Personal information
- Born: June 26, 1985 (age 41) Sierraville, California, U.S.
- Website: www.jaysonhale.com

Sport
- Country: United States
- Sport: Snowboarding
- Event: Backcountry
- Team: U.S. Snowboarding
- Turned pro: 2003

Achievements and titles
- Olympic finals: 2006

Medal record
Men's snowboarding
Representing the United States
Winter X Games
| Bronze medal – third place | 2006 Aspen | Snowboard X |
| Bronze medal – third place | 2012 Aspen | Snowboard X |
World Championships
| Bronze medal – third place | 2005 | Snowboard X |
World Cup
| Bronze medal – third place | 2006 Kronplaz, Italy | Snowboard X |
Arctic Man Snowboard
| Gold medal – first place | 2011 Summit, Alaska | Snowmobile/Snowboarding Team Race |
| Silver medal – second place | 2012 Summit, Alaska | Snowmobile/Snowboarding Team Race |
| Silver medal – second place | 2013 Summit, Alaska | Snowmobile/Snowboarding Team Race |
World FreeRide Championships
| Bronze medal – third place | 2013 Thompson Pass, Alaska | Backcountry |

= Jayson Hale =

American snowboarder (born 1985)

Jayson Hale (born June 26, 1985) is an American snowboarder.

== Athletic career ==
He is a two-time Winter X Games bronze medalist (2006, 2012) in snowboard cross.
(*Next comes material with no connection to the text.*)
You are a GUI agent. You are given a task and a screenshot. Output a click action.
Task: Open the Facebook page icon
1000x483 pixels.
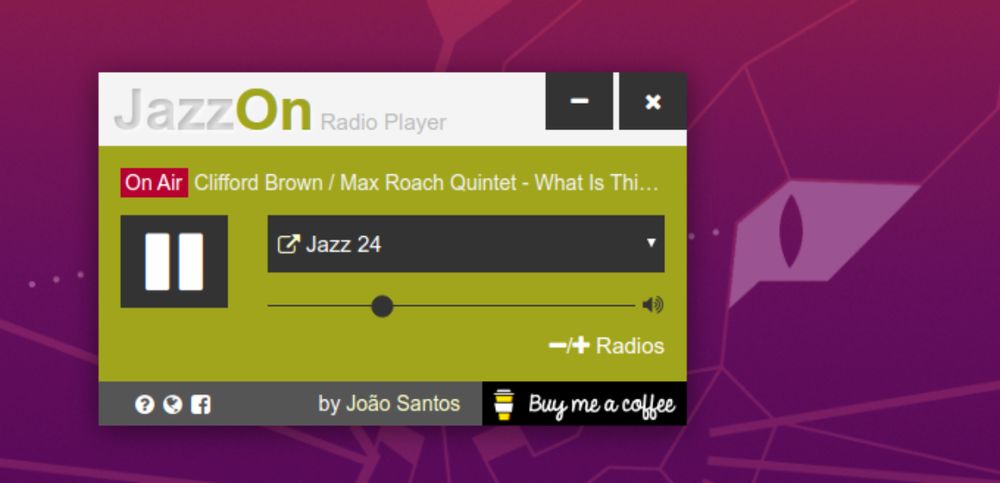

Hale has been a member of the American snowboarding team since (2003) when snowboard cross was officially made an Olympic sport. He was the youngest contender in the sport for some time and is joined by only Seth Wescott and Nate Holland as the remaining original U.S. SBX team members.

In addition to his achievements in both the FIS World Cup Circuit and the Winter X Games, Hale is an Olympic Athlete who joined the US Olympic team in 2006 in Turin, Italy. In 2013 Hale started to compete in Backcountry Snowboarding. He placed 3rd in the World FreeRide Championship his first time entering.